Web analytics can offer you a great deal of information about the performance of your website and give you valuable insight with statistics about visitors’ gender, native language, country and age. Using your Web analytics can also tell you where people go on your website, how long they stay and how they found your website originally. All of this information from web analitics checklist can help you develop more effective advertising and marketing to reach potential customers.

Unfortunately, many businesses do not take advantage of the Web analytics they have in place. The amount of information can seem overwhelming, so it’s important to configure your system properly and look at how good the data quality actually is. Here are the areas you should look at to make sure you’re getting the most benefit from your Web analytics system.

1. Filters
You want the most accurate results from your analytics data, so it’s a good idea to make sure your own usage is excluded. Add your business IP address to the filter.

2. Tracking Code
Each page of your website should have analytics tracking tags added. Make sure page titles are easy for you to identify in your tracking reports. As an example, “services/cleaning” is better than “services/a1.” Make sure all pages you want to track have a page tag, including error pages.

3. Conversions
Conversion pages are good to integrate with your analytics system so you can compare your demographics reports to the submission form page and conversion landing page. This lets you see the country of origin, age and gender of people making successful transactions compared to those to abandon the process.

4. Track Campaigns
To see how effective your campaigns are, create a separate landing page for each one and add the tracking code. This allows you to quickly see which ads you’ve placed are most cost-effective. You may want to link each ad to a unique URL on your website through the analytics system so you don’t need to make duplicate pages.
···
→ **TASKS TO PERFORM**
a – Write out word for word the part of the passage on web analytics starting with "3. Conversions" and going on through "abandon the process.".
b – Extend the passage on web analytics beyond its last sentence.

Records from a pointing dataset:
···
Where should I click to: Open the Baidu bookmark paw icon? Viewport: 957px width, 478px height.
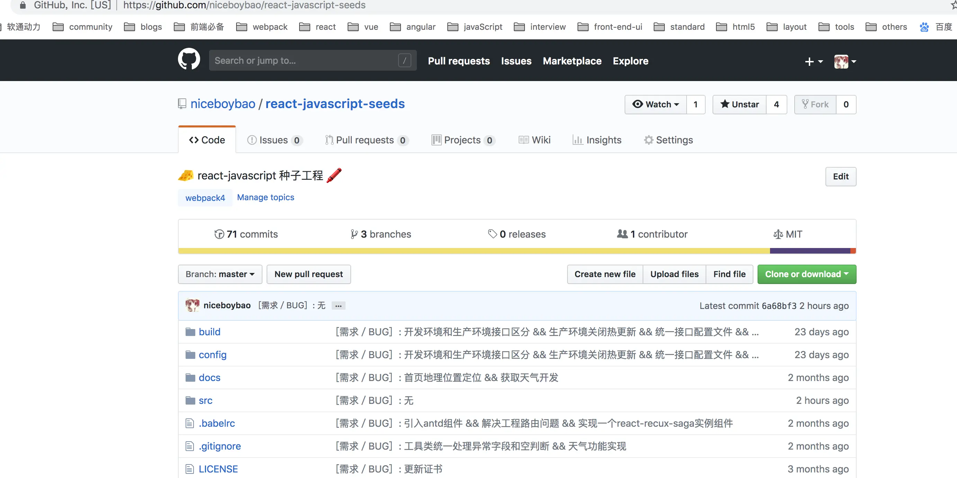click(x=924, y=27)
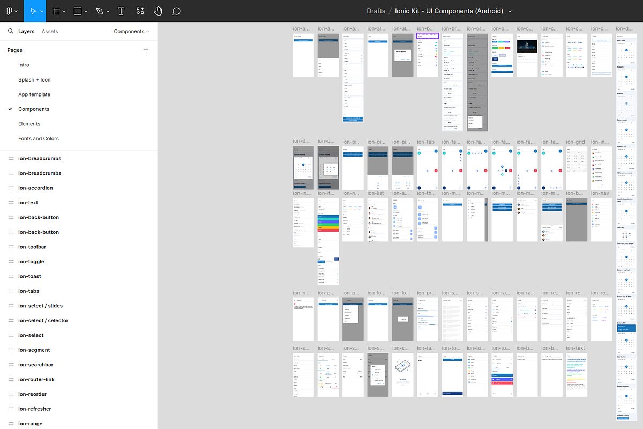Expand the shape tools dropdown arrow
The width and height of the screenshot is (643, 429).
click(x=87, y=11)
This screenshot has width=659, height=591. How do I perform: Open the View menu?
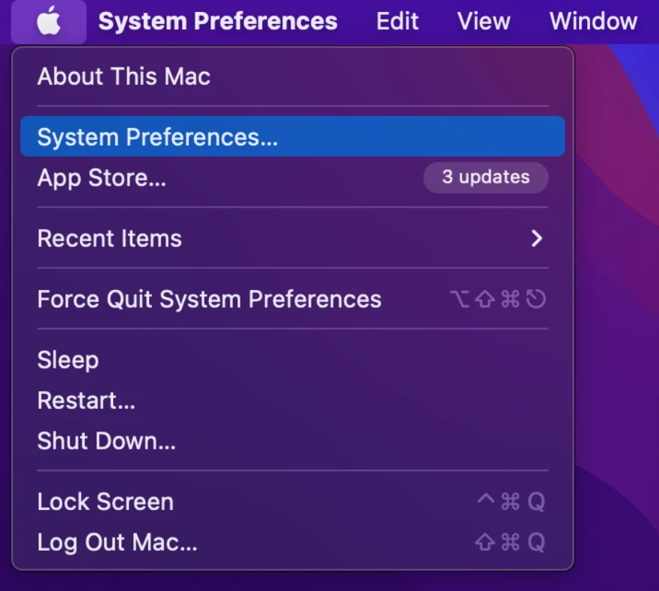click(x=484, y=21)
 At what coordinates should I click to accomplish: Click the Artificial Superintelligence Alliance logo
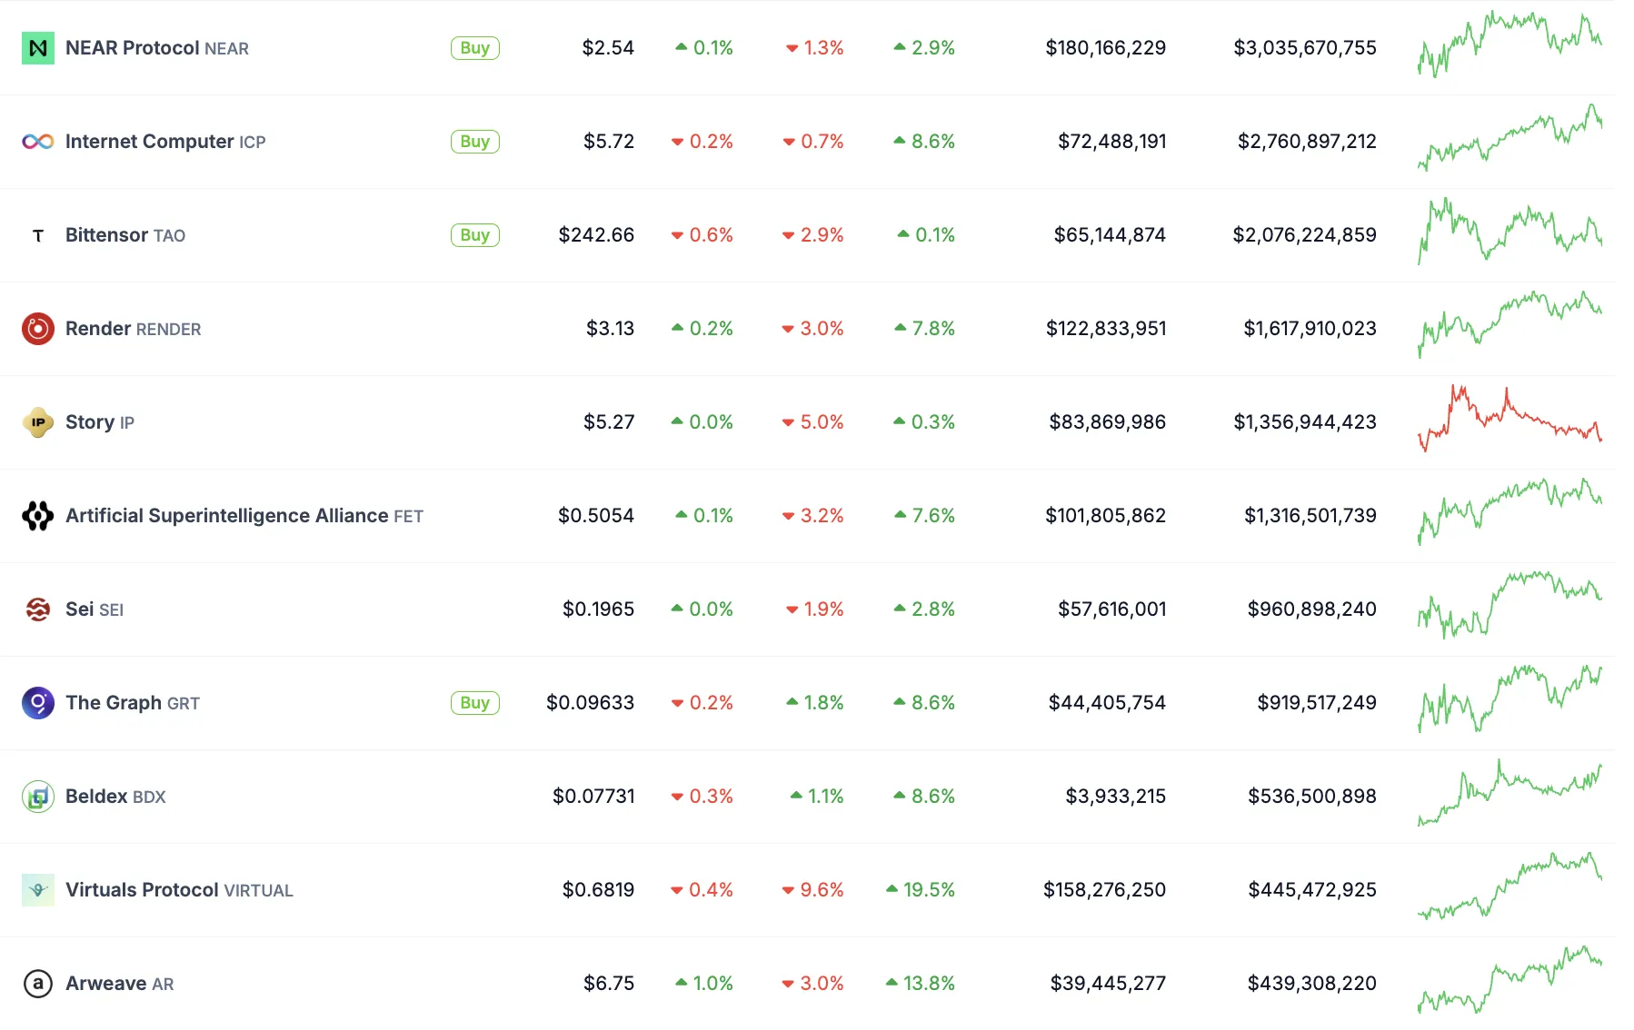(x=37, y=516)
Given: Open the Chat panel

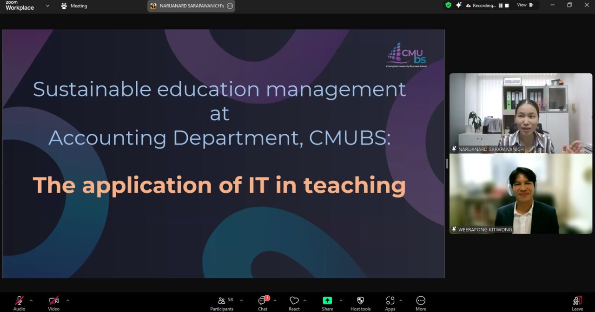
···
→ **EXERCISE RESPONSES**
a –
3. Conversions
Conversion pages are good to integrate with your analytics system so you can compare your demographics reports to the submission form page and conversion landing page. This lets you see the country of origin, age and gender of people making successful transactions compared to those to abandon the process.

b –
5. Page Names
Your page names should make sense to a reader, and URLs should be self-explanatory. This makes it much easier to perform user path and content analysis.

6. Internal Search & Search Engine Keywords
You may want to track the internal search engine on your website to see what visitors are typing in. It’s also a good idea to run a report to see the top search phrases from search engines so you can infer the intent of your customers and make sure you’re getting enough traffic.

7. Referring URLs
Run a report to determine the top referring URLs. You may want to develop some kind of relationship with URLs that are sending you traffic that meets the goals of your business, whether it’s a lead, an actual order or a page view on a particular page.

8. Site Bounce Rate
Finally, run a report to find out how many visitors are staying on your website for less than 10 seconds. You can also segment this data by referring URL, pages with the highest bounce rate, campaign and more to see if you need to adjust your strategy. Read more about bounce rate here.

While this list is far from complete, it’s a good starting point to gaining valuable insight into the traffic of your business website.